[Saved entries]

■ ■ ■ ■ ■ ■ ■

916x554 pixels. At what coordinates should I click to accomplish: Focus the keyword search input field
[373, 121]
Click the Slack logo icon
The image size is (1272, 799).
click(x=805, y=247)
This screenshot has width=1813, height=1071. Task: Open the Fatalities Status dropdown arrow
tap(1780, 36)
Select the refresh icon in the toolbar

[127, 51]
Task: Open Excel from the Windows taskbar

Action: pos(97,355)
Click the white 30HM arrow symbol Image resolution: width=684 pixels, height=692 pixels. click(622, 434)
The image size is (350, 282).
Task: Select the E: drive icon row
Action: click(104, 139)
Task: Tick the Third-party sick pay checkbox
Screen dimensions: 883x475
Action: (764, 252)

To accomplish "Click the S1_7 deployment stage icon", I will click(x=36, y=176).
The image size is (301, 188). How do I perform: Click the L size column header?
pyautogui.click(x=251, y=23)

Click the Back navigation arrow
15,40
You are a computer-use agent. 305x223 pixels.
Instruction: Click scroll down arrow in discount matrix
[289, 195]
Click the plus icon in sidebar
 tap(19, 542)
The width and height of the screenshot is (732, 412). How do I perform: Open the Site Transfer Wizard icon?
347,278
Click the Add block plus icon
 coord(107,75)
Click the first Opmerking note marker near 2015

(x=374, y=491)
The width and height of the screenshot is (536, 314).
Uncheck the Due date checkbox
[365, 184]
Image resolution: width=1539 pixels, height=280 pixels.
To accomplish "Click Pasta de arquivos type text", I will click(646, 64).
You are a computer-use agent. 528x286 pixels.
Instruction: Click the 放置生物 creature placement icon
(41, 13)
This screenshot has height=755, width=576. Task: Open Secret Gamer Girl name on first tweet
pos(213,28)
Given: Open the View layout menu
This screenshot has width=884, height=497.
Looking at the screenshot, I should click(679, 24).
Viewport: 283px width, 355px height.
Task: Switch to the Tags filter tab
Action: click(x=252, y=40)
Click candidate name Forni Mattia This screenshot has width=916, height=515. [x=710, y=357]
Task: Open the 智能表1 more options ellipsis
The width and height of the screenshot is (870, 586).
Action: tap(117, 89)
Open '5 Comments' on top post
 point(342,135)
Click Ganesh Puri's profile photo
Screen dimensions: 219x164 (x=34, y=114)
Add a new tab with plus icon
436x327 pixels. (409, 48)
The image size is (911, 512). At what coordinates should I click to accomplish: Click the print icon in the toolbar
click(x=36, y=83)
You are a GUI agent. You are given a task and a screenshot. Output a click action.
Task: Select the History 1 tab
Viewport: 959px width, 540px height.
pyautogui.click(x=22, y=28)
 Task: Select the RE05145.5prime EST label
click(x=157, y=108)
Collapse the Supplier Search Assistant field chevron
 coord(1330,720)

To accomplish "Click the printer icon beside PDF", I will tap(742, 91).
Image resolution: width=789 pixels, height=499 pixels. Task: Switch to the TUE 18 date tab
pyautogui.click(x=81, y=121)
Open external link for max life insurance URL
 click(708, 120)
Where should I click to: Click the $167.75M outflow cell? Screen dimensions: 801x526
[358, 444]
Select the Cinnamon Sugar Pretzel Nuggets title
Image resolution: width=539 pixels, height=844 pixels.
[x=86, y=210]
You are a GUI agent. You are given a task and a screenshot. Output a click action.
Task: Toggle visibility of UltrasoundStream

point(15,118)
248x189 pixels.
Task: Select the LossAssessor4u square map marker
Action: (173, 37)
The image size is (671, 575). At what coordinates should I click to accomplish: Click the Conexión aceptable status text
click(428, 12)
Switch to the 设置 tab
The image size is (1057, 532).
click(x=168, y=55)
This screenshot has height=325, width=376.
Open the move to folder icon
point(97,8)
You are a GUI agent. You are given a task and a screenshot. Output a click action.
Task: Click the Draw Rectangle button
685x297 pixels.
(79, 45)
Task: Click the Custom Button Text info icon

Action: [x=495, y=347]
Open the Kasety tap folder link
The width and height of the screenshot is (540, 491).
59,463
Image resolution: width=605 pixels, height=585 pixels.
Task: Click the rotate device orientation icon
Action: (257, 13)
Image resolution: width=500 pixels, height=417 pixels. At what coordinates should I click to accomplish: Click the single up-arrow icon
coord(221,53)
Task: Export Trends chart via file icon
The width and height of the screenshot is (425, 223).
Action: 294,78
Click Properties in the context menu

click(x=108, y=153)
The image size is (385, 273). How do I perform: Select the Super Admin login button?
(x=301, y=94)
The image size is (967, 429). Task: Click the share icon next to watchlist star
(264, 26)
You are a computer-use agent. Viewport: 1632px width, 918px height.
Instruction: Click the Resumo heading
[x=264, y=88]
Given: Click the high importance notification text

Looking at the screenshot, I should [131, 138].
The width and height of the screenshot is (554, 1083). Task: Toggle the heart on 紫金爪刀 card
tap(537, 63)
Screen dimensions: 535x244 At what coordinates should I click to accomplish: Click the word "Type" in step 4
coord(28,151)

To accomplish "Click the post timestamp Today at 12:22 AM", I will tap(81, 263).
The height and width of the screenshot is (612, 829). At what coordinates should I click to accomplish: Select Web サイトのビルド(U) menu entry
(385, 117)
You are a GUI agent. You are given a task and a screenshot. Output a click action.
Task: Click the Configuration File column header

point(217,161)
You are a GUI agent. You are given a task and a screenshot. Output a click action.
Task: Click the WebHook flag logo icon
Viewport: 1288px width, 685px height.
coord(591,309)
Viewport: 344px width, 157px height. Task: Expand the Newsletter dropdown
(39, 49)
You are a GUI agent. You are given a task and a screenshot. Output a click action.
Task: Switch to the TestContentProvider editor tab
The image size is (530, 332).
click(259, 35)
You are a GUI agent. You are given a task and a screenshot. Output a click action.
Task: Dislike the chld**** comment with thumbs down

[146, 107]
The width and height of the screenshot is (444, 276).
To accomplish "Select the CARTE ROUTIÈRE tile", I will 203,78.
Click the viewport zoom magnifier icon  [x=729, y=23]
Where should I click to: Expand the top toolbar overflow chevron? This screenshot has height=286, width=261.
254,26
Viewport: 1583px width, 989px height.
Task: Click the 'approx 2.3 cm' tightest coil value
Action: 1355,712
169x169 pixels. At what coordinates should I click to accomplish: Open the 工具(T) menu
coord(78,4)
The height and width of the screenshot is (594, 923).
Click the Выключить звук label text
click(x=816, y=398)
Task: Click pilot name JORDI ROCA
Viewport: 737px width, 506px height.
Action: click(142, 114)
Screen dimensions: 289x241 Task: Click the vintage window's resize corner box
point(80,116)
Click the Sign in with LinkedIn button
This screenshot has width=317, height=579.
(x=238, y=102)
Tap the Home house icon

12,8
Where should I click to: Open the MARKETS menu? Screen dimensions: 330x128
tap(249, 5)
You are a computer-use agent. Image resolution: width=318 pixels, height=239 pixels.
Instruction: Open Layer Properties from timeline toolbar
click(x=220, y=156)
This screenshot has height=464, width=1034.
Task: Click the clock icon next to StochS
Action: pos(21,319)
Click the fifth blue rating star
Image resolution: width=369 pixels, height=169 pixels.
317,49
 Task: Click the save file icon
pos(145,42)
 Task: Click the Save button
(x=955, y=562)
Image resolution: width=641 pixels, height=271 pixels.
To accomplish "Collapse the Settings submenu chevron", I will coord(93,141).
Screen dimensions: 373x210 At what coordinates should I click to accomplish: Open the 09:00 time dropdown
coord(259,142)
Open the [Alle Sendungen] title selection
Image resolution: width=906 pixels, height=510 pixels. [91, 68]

■ ■ ■ ■ ■ ■ ■

## BRIEF
Arrange the saved entries above as a numbered list, omitting the blank lines.

## EXERCISE OUTPUT
1. 916x554 pixels. At what coordinates should I click to accomplish: Focus the keyword search input field
2. [373, 121]
3. Click the Slack logo icon
4. The image size is (1272, 799).
5. click(x=805, y=247)
6. This screenshot has width=1813, height=1071. Task: Open the Fatalities Status dropdown arrow
7. tap(1780, 36)
8. Select the refresh icon in the toolbar
9. [127, 51]
10. Task: Open Excel from the Windows taskbar
11. Action: pos(97,355)
12. Click the white 30HM arrow symbol Image resolution: width=684 pixels, height=692 pixels. click(622, 434)
13. The image size is (350, 282).
14. Task: Select the E: drive icon row
15. Action: click(104, 139)
16. Task: Tick the Third-party sick pay checkbox
17. Screen dimensions: 883x475
18. Action: (764, 252)
19. To accomplish "Click the S1_7 deployment stage icon", I will click(x=36, y=176).
20. The image size is (301, 188). How do I perform: Click the L size column header?
21. pyautogui.click(x=251, y=23)
22. Click the Back navigation arrow
23. 15,40
24. You are a computer-use agent. 305x223 pixels.
25. Instruction: Click scroll down arrow in discount matrix
26. [289, 195]
27. Click the plus icon in sidebar
28.  tap(19, 542)
29. The width and height of the screenshot is (732, 412). How do I perform: Open the Site Transfer Wizard icon?
30. 347,278
31. Click the Add block plus icon
32.  coord(107,75)
33. Click the first Opmerking note marker near 2015
34. (x=374, y=491)
35. The width and height of the screenshot is (536, 314).
36. Uncheck the Due date checkbox
37. [365, 184]
38. Image resolution: width=1539 pixels, height=280 pixels.
39. To accomplish "Click Pasta de arquivos type text", I will click(646, 64).
40. You are a computer-use agent. 528x286 pixels.
41. Instruction: Click the 放置生物 creature placement icon
42. (41, 13)
43. This screenshot has height=755, width=576. Task: Open Secret Gamer Girl name on first tweet
44. pos(213,28)
45. Given: Open the View layout menu
46. This screenshot has width=884, height=497.
47. Looking at the screenshot, I should click(679, 24).
48. Viewport: 283px width, 355px height.
49. Task: Switch to the Tags filter tab
50. Action: click(x=252, y=40)
51. Click candidate name Forni Mattia This screenshot has width=916, height=515. [x=710, y=357]
52. Task: Open the 智能表1 more options ellipsis
53. The width and height of the screenshot is (870, 586).
54. Action: tap(117, 89)
55. Open '5 Comments' on top post
56.  point(342,135)
57. Click Ganesh Puri's profile photo
58. Screen dimensions: 219x164 (x=34, y=114)
59. Add a new tab with plus icon
60. 436x327 pixels. (409, 48)
61. The image size is (911, 512). At what coordinates should I click to accomplish: Click the print icon in the toolbar
62. click(x=36, y=83)
63. You are a GUI agent. You are given a task and a screenshot. Output a click action.
64. Task: Select the History 1 tab
65. Viewport: 959px width, 540px height.
66. pyautogui.click(x=22, y=28)
67.  Task: Select the RE05145.5prime EST label
68. click(x=157, y=108)
69. Collapse the Supplier Search Assistant field chevron
70.  coord(1330,720)
71. To accomplish "Click the printer icon beside PDF", I will tap(742, 91).
72. Image resolution: width=789 pixels, height=499 pixels. Task: Switch to the TUE 18 date tab
73. pyautogui.click(x=81, y=121)
74. Open external link for max life insurance URL
75.  click(708, 120)
76. Where should I click to: Click the $167.75M outflow cell? Screen dimensions: 801x526
77. [358, 444]
78. Select the Cinnamon Sugar Pretzel Nuggets title
79. Image resolution: width=539 pixels, height=844 pixels.
80. [x=86, y=210]
81. You are a GUI agent. You are given a task and a screenshot. Output a click action.
82. Task: Toggle visibility of UltrasoundStream
83. point(15,118)
84. 248x189 pixels.
85. Task: Select the LossAssessor4u square map marker
86. Action: (173, 37)
87. The image size is (671, 575). At what coordinates should I click to accomplish: Click the Conexión aceptable status text
88. click(428, 12)
89. Switch to the 设置 tab
90. The image size is (1057, 532).
91. click(x=168, y=55)
92. This screenshot has height=325, width=376.
93. Open the move to folder icon
94. point(97,8)
95. You are a GUI agent. You are given a task and a screenshot. Output a click action.
96. Task: Click the Draw Rectangle button
97. 685x297 pixels.
98. (79, 45)
99. Task: Click the Custom Button Text info icon
100. Action: [x=495, y=347]
101. Open the Kasety tap folder link
102. The width and height of the screenshot is (540, 491).
103. 59,463
104. Image resolution: width=605 pixels, height=585 pixels.
105. Task: Click the rotate device orientation icon
106. Action: (257, 13)
107. Image resolution: width=500 pixels, height=417 pixels. At what coordinates should I click to accomplish: Click the single up-arrow icon
108. coord(221,53)
109. Task: Export Trends chart via file icon
110. The width and height of the screenshot is (425, 223).
111. Action: 294,78
112. Click Properties in the context menu
113. click(x=108, y=153)
114. The image size is (385, 273). How do I perform: Select the Super Admin login button?
115. (x=301, y=94)
116. The image size is (967, 429). Task: Click the share icon next to watchlist star
117. (264, 26)
118. You are a computer-use agent. Viewport: 1632px width, 918px height.
119. Instruction: Click the Resumo heading
120. [x=264, y=88]
121. Given: Click the high importance notification text
122. Looking at the screenshot, I should [131, 138].
123. The width and height of the screenshot is (554, 1083). Task: Toggle the heart on 紫金爪刀 card
124. tap(537, 63)
125. Screen dimensions: 535x244 At what coordinates should I click to accomplish: Click the word "Type" in step 4
126. coord(28,151)
127. To accomplish "Click the post timestamp Today at 12:22 AM", I will tap(81, 263).
128. The height and width of the screenshot is (612, 829). At what coordinates should I click to accomplish: Select Web サイトのビルド(U) menu entry
129. (385, 117)
130. You are a GUI agent. You are given a task and a screenshot. Output a click action.
131. Task: Click the Configuration File column header
132. point(217,161)
133. You are a GUI agent. You are given a task and a screenshot. Output a click action.
134. Task: Click the WebHook flag logo icon
135. Viewport: 1288px width, 685px height.
136. coord(591,309)
137. Viewport: 344px width, 157px height. Task: Expand the Newsletter dropdown
138. (39, 49)
139. You are a GUI agent. You are given a task and a screenshot. Output a click action.
140. Task: Switch to the TestContentProvider editor tab
141. The image size is (530, 332).
142. click(259, 35)
143. You are a GUI agent. You are given a task and a screenshot. Output a click action.
144. Task: Dislike the chld**** comment with thumbs down
145. [146, 107]
146. The width and height of the screenshot is (444, 276).
147. To accomplish "Select the CARTE ROUTIÈRE tile", I will 203,78.
148. Click the viewport zoom magnifier icon  [x=729, y=23]
149. Where should I click to: Expand the top toolbar overflow chevron? This screenshot has height=286, width=261.
150. 254,26
151. Viewport: 1583px width, 989px height.
152. Task: Click the 'approx 2.3 cm' tightest coil value
153. Action: 1355,712
154. 169x169 pixels. At what coordinates should I click to accomplish: Open the 工具(T) menu
155. coord(78,4)
156. The height and width of the screenshot is (594, 923).
157. Click the Выключить звук label text
158. click(x=816, y=398)
159. Task: Click pilot name JORDI ROCA
160. Viewport: 737px width, 506px height.
161. Action: click(142, 114)
162. Screen dimensions: 289x241 Task: Click the vintage window's resize corner box
163. point(80,116)
164. Click the Sign in with LinkedIn button
165. This screenshot has width=317, height=579.
166. (x=238, y=102)
167. Tap the Home house icon
168. 12,8
169. Where should I click to: Open the MARKETS menu? Screen dimensions: 330x128
170. tap(249, 5)
171. You are a computer-use agent. Image resolution: width=318 pixels, height=239 pixels.
172. Instruction: Open Layer Properties from timeline toolbar
173. click(x=220, y=156)
174. This screenshot has height=464, width=1034.
175. Task: Click the clock icon next to StochS
176. Action: pos(21,319)
177. Click the fifth blue rating star
178. Image resolution: width=369 pixels, height=169 pixels.
179. 317,49
180.  Task: Click the save file icon
181. pos(145,42)
182.  Task: Click the Save button
183. (x=955, y=562)
184. Image resolution: width=641 pixels, height=271 pixels.
185. To accomplish "Collapse the Settings submenu chevron", I will coord(93,141).
186. Screen dimensions: 373x210 At what coordinates should I click to accomplish: Open the 09:00 time dropdown
187. coord(259,142)
188. Open the [Alle Sendungen] title selection
189. Image resolution: width=906 pixels, height=510 pixels. [91, 68]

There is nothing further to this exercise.